Agents of change in Parieng County

Like his predecessor, Angelo Mijok Gatdet Deng, the new County Commissioner was a former SPLA Red Army child soldier who has the concept of struggle at chest.  Deng went to Bush as an immature boy and ascended in both military and education to the rank of military captain and a graduate of University in Uganda. Deng was also wounded in the late 1990s in the SPLA Kurmuk offensive while commanding forces.
 Unlike Commissioner Deng, Thon Miabek Deng, minister of Youth, Sports and Culture was amongst the students who left universities in Khartoum on the eve of peace negotiations in 20002-2003, joining the SPLA military camps in Nuba Mountains and New Sudan Brigade-NDA in Eastern Sudan. Deng is a trained SPLA disciplined soldier though he has never had his baptism of fire. Whereas the person of Angelo Chol Dengwei, the new occupant of the state Education portfolio is an educationist who professed SPLM membership. The commonest in newly lifted trio leaders is the age and education. Three of them are young men in their thirties of birthdate if they are to celebrate birthdays like kids.
Now the ball is rolling in their court whether the change will be effected or they will let all the brouhaha of the event goes to dogs and Panaruu goes back to bickering. 

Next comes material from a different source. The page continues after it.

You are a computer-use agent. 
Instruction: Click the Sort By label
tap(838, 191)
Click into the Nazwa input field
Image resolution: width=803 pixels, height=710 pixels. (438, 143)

The political evolution of Panaruu People in Unity state; SPLA struggle

Practically, Dinka formed a minority in two counties of Biem-nom and Parieng.  Panaruu Dinka always features dominant, overshadowing another colleague of Ruweng Dinka, their next of kin. In fact, Panaruu Dinka took the central stage of Unity state politics after the 1991 SPLM split of Torit and Nassir factions.  Parieng had vehemently stood their ground in support of the SPLM John Garang Torit mainstream despite the fact that it lacks the numerical influence to turn things either way. During those years, mentioning the name of Dr. John Garang and his SPLM in Unity state was something of a shame. Few who could do it in other Nuer counties in Unity state were out of courage and one is always ready to lose life. Parieng was the only place SPLM was alive. It had leeward off the Nuba Mountains from direct attack by SPLM opposing groups in Bentiu. All these fateful events didn’t come from blue, Col Lang and a few other officers in Parieng devoted energies to letting them happen. 

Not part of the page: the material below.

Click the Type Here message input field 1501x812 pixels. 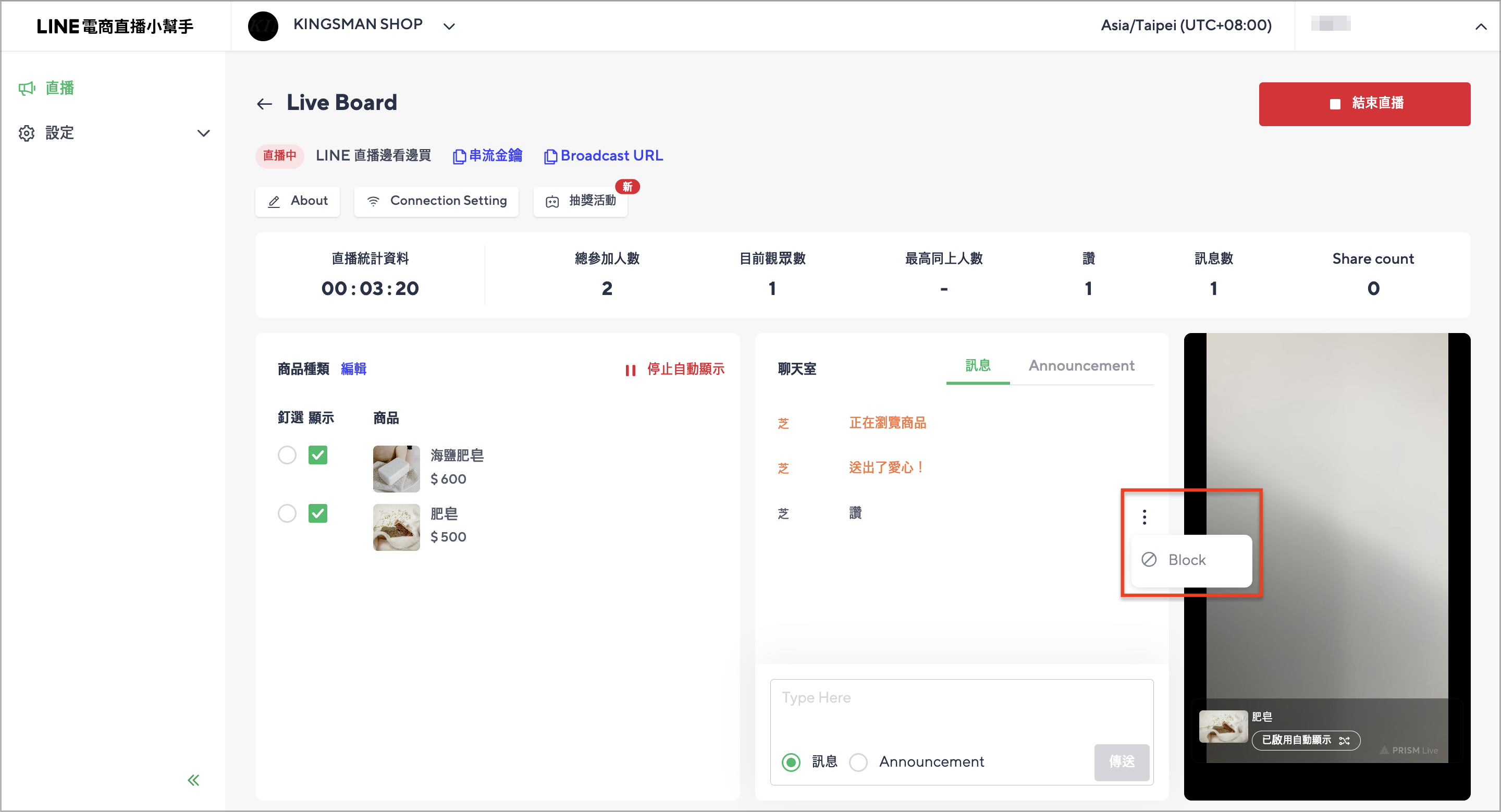pos(962,711)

This is precisely the cycle that Gen Deng has broken. Anybody familiar with the politics of the Panaruu Dinka would be forced to term it as daybreak and the end of a new beginning of forming another clique if there was nothing learned from the former.  It is this politics of glory seeking and sycophancy that they had intended to drag Gen Deng into so that they continue with the immunity of leadership.